Ankara’da Hacı Bayram camiinde vaazlar vererek halkı Milli Mücadele’ye desteğe çağıran Âkif, Konya’ya giderek oradaki Milli Mücadele aleyhindeki havayı yumuşatarak Konya halkını Milli Mücadelenin ehemmiyetine ikna eder. Kastamonu’da 1 ay kalan Âkif’in burada vermiş olduğu vaazlar bu hassas bölgedeki halk üzerinde çok müessir olmuştur. Bu vaazlar Sebilü’r-reşat dergisinde de yayımlanmış, çoğaltılarak Anadolu’nun pek çok yerine dağıtılmıştır. Akif, kendisi de bizzat pek çok Anadolu şehrine gidip Milli Mücadelenin önemini anlatmıştır. Hasılı Milli Mücadelenin manevi cephesinde Âkif, takdire şayan bir mücadele vermiştir.
Ankara’ya gelen Âkif, burada Taceddin dergahında ikamet etmeye başlamıştır. İlk Meclise “İslam Şairi” unvanıyla, Burdur mebusu olarak girmiştir. Bu sıralarda meclisin Maarif Nazırı (Milli Eğitim Bakanı) Dr.

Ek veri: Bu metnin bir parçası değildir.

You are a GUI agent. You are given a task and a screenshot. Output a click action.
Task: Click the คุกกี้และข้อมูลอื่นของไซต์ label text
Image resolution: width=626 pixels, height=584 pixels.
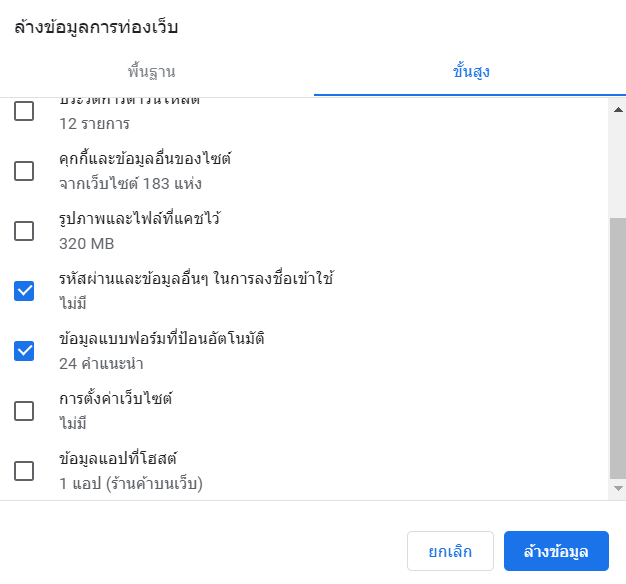145,158
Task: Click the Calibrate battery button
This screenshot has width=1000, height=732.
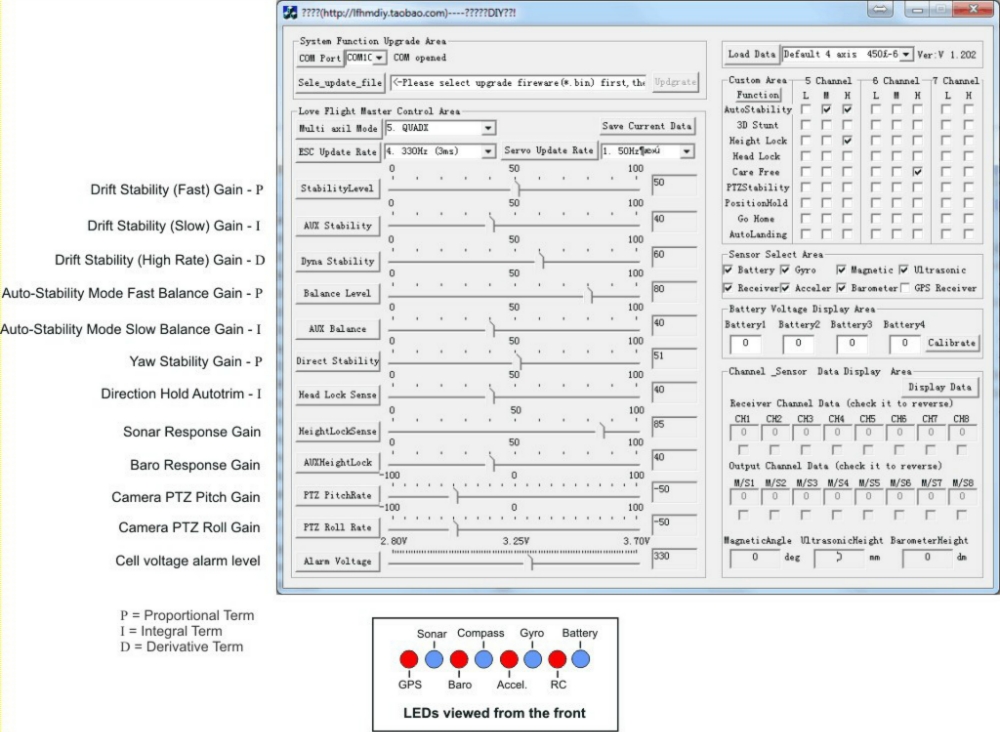Action: 952,343
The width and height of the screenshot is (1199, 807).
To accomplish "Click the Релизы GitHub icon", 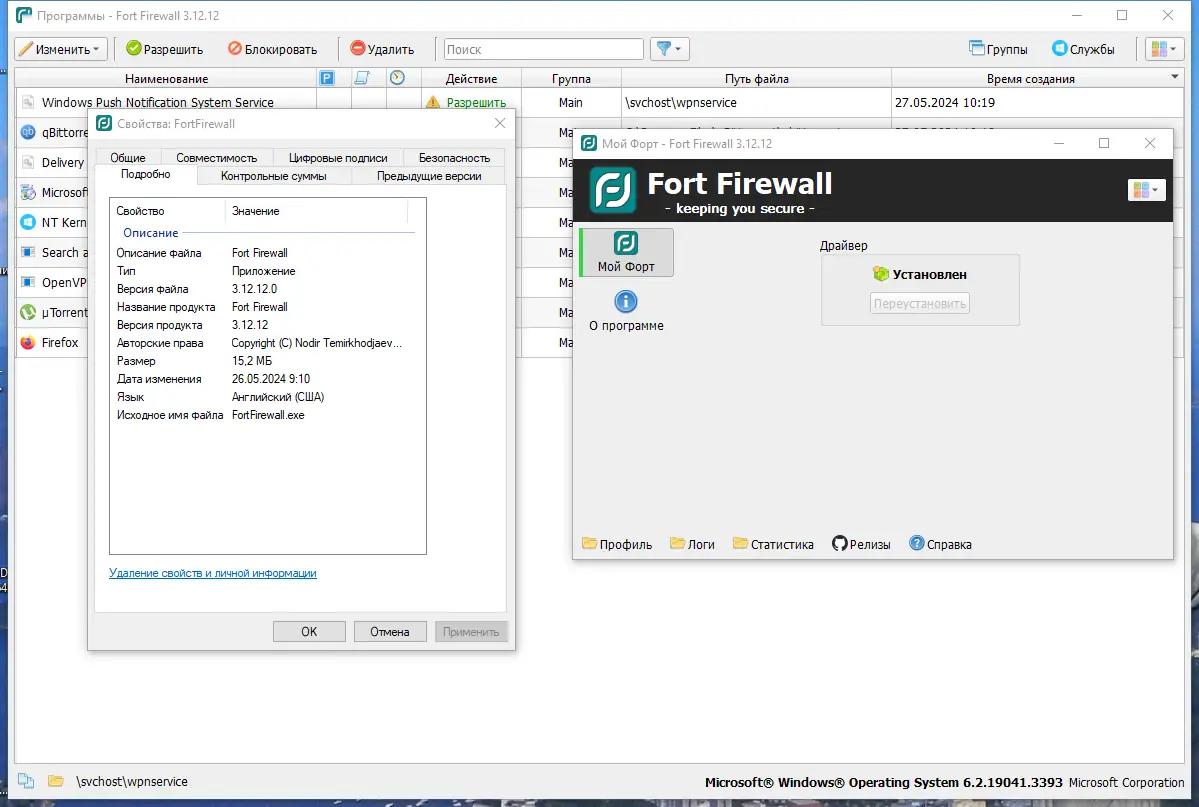I will pos(860,544).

Rıza Nur idi. İsmet İnönü’nün teklifi üzerine Maarif Nezareti İstiklâl şiiri için yarışma açmaya karar verdi. Yurdun dört bir yanına bu yarışma ilan edildi. Beste yarışması ise sonra açılacaktı. Birinci gelecek güfteye 500 Lira ödül verilecekti.

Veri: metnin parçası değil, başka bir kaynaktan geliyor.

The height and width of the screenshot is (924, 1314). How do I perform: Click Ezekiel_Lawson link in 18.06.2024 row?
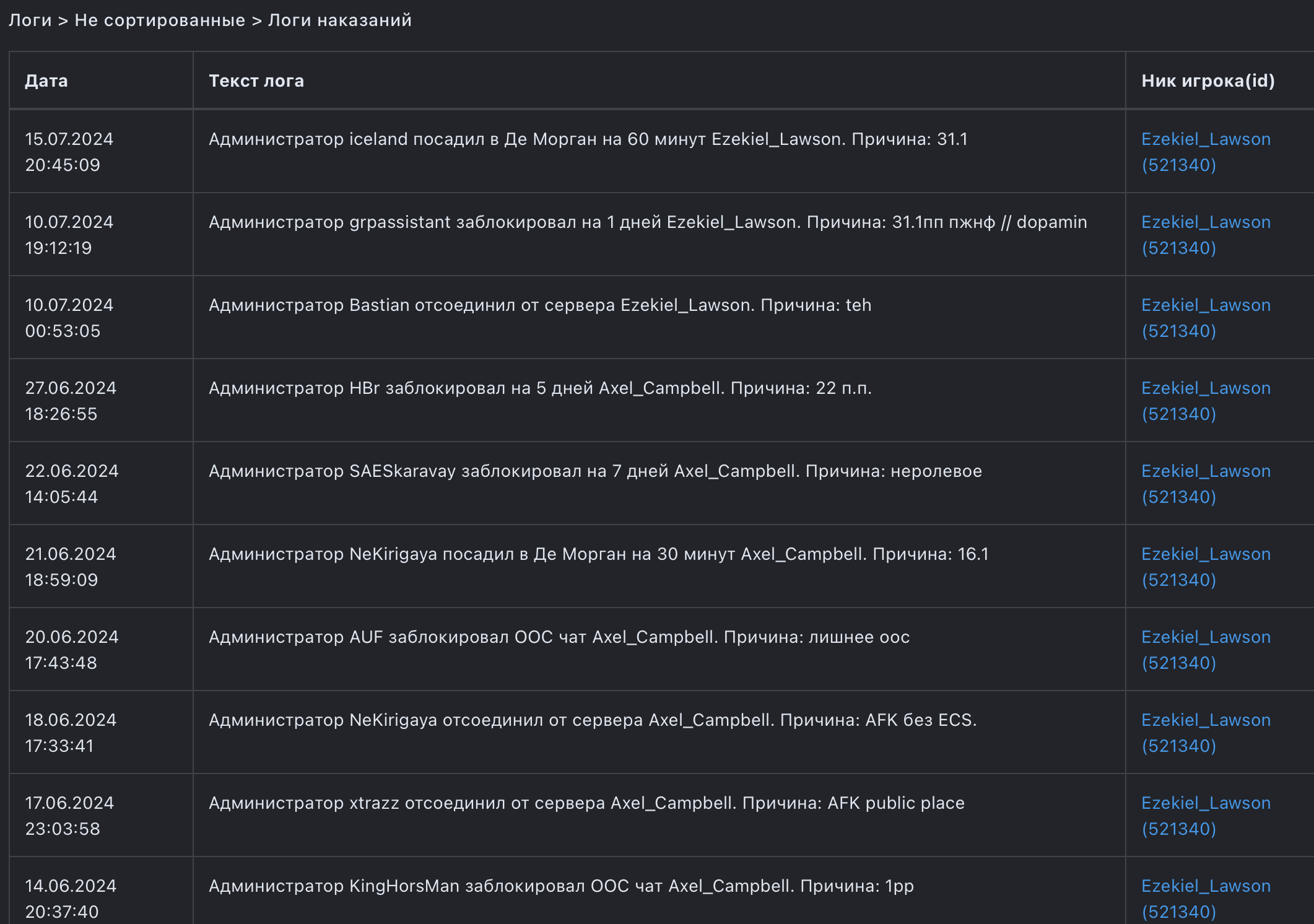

Yarışmaya ilgi bir hayli fazlaydı. Memleketin dört bir yanından toplam 724 şiir gelmişti. Fakat Rıza Nur’un yerine Maarif Nazırı olan Hamdullah Suphi Bey, gelen şiirlerin hiçbirisini beğenmemişti. Gelen şiirlerin hiçbirisi İstiklâl ruhunu yansıtmıyordu. Hamdullah Suphi Bey’e göre bu şiiri yazsa yazsa Çanakkale şehitlerine o muhteşem türbeyi diken Mehmed Âkif yazabilirdi. Onun kadar hiçbir şair vatan için ağlayamamıştı. Fakat Âkif, kazanana 500 liralık ödül olduğu için yarışmaya katılmıyordu. Âkif’e göre manevî hizmetlere maddî bedel, maddî menfaat asla bulaştırılmamalıydı. Hamdullah Suphi Bey, Âkif’in yakın dostu Hasan Basri Bey’in yanına gitti. Âkif’i İstiklâl şiiri yazma hususunda ikna etmesini istedi.

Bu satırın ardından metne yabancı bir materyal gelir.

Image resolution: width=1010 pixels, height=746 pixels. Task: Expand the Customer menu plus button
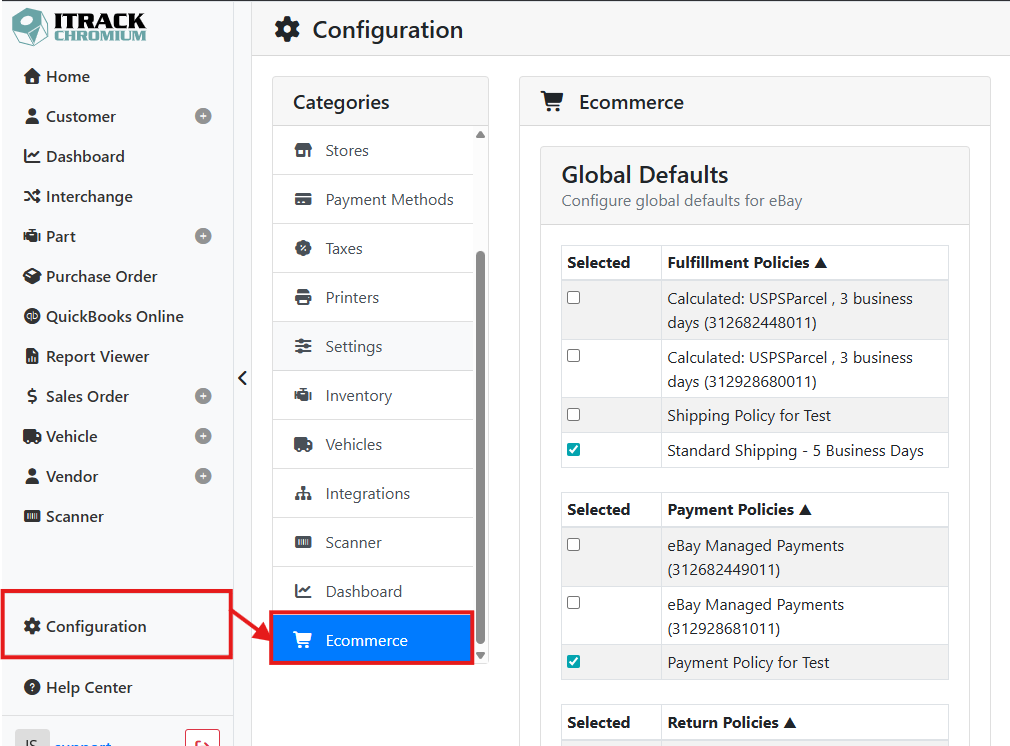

O gün mecliste Âkif’in yanına oturan Hasan Basri Bey, mahsustan bir şeyler karalamaya başladı. Âkif merak ederek ne yazdığını sordu. Hasan Basri Bey İstiklâl şiiri yazdığını söyleyince Âkif şaşırdı. Zira Hasan Basri Beyin şairliği yoktu. Âkif, gelen şiirlerin durumunu sorunca Hasan Basri Bey, hiçbirisinin istiklâl ruhunu yansıtmadığını, artık böyle bir şiiri yazmanın tarihi bir vazife olduğunu ve bunu ancak Âkif’in yazabileceğini kendisine söyledi. Âkif’in, “Fakat bu yarışmanın sonunda ödül var. Bu yaştan sonra ihsan için yarışamam” demesi üzerine Basri Bey ödülü bir hayır kurumuna verebileceğini söyleyerek Âkif’i ikna etti. Tarih 5 Şubat 1921. Ve şiirin 7 Şubata kadar tamamlanıp meclise teslim edilmesi gerekiyor. Bu 48 saatlik süre içerisinde Âkif öyle bir vecd ve istiğrak ile istiklâl şiirini yazmaya yoğunlaşmıştı ki mecliste iken konuşmaları duyamaz olmuştu. Yolda yürürken, Taceddin Dergahında kalırken hep bu şiiri düşünür olmuştu. Hatta geceleyin dergahta yatarken ansızın aklına “Ben ezelden beridir….” dörtlüğü gelmiş, hemen yataktan fırlamış, kağıt kalem bulamayınca bu dörtlüğü dergahın duvarına kazımıştı. Âkif, o muhteşem imanını, İstiklâl şiirine aksettirmişti. O günlerde ülkemiz işgal altında idi. Hatta meclisin Ankara’dan Kayseri’ye nakledilmesi görüşülüyordu. Âkif bu fikre şiddetle karşı çıkanlardandı. İşte pek çok kimsenin ümidini kaybettiği günlerde Âkif’in zafere inancı kesindi. Bu yüzden İstiklâl şiirine, “Korkma!” hitabı ile başlamış ve sancağın (bayrağın) asla yok edilemeyeceğini, Türk milletinin hür yaşadığını hür yaşayacağını çok veciz surette ifade etmiştir. Bütün şiirlerini bir kompozisyon yazar gibi plan dahilinde yazan Âkif, İstiklâl marşının giriş mahiyetindeki ilk iki kıtasında bayrağımıza seslenmiş, gelişme mahiyetindeki 3-9. kıtalarında, Türk milletinin ve bu vatanın özelliklerini, bu vatanı düşmana asla çiğnetmememiz gerektiğini, bu uğurda ölümün bile çok yüce bir paye olduğunu işlemiştir. Sonuç bölümü diyebileceğimiz 10. kıtada ise zafere ve hürriyete kesin inanan Âkif, artık bayrağa dökülen kanları helal etmektedir. Âkif, yüreğinde hissettiği istiklâl sevdasını ve istiklâle olan inancını bu şiirde dile getirmiştir. İstiklâl ruhunu mükemmel bir şekilde aksettiren bu şiiri Akif, kahraman ordumuza ithaf etmiştir.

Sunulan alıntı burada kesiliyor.